Good evening. Thank you all for taking the time to come and listen to our project. We almost had one or two band members here, but unfortunately, their schedules would not allow.

My thanks to Tripp and to Capitol Records. And my thanks, particularly to David Kawakami. He's far too modest to take credit, but David is the person who has driven this project from the beginning. He got us through the obstacles with great finesse.

A few excerpts from the story of a 5.1 mix.

We were approaching the 30th anniversary of the release of an archetype, and I had written a proposal to EMI.

We couldn’t just re-master the album yet again, I suggested.
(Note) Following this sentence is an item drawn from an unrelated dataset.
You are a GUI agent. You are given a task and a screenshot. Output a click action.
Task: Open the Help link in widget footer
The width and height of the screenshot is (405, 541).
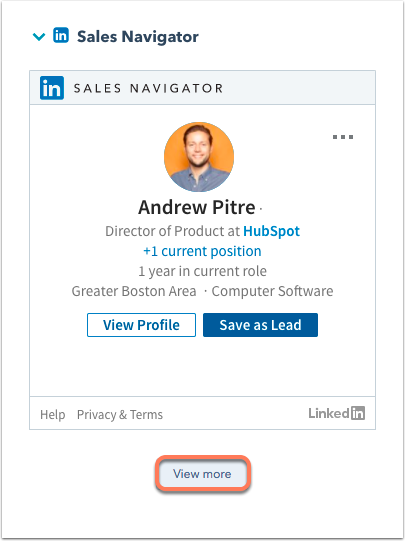52,414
The fans might, quite understandably, beat us to death with sticks. Or at the very least, not bother to make an appearance at their local record shops. Doug Sax and I had, after all, already re-mastered the album three or four times for previous re-releases. It was time to do something a bit special. I suggested the release of a hybrid SACD.

With the SACD we could provide a disc that would contain a standard “red-book” layer, allowing it to play in all conventional CD players, and a high-resolution layer with room for both the original stereo mix, and a multichannel 'surround' version. Pricing the disc competitively with normal CDs meant that the record company could really give something back to the fans.

Jody Klein had just done the same thing with his Rolling Stones catalogue, and I felt that the idea was inspired. EMI approved the plan and the process of locating the tapes began.

As librarian for Abbey Road’s extensive tape vaults, Ian Pickavance’s archeological skills were about to be tested. The brief from EMI had been clear. Find all of the original component parts of ‘The Dark Side Of The Moon’, make safety copies, and send the originals to me in northern California.

By the time Ian arrived with the tapes at my studio in the Sierra Nevada Mountains, the November skies were already quietly discussing how many winter storms they could fit in between now and the end of the mix.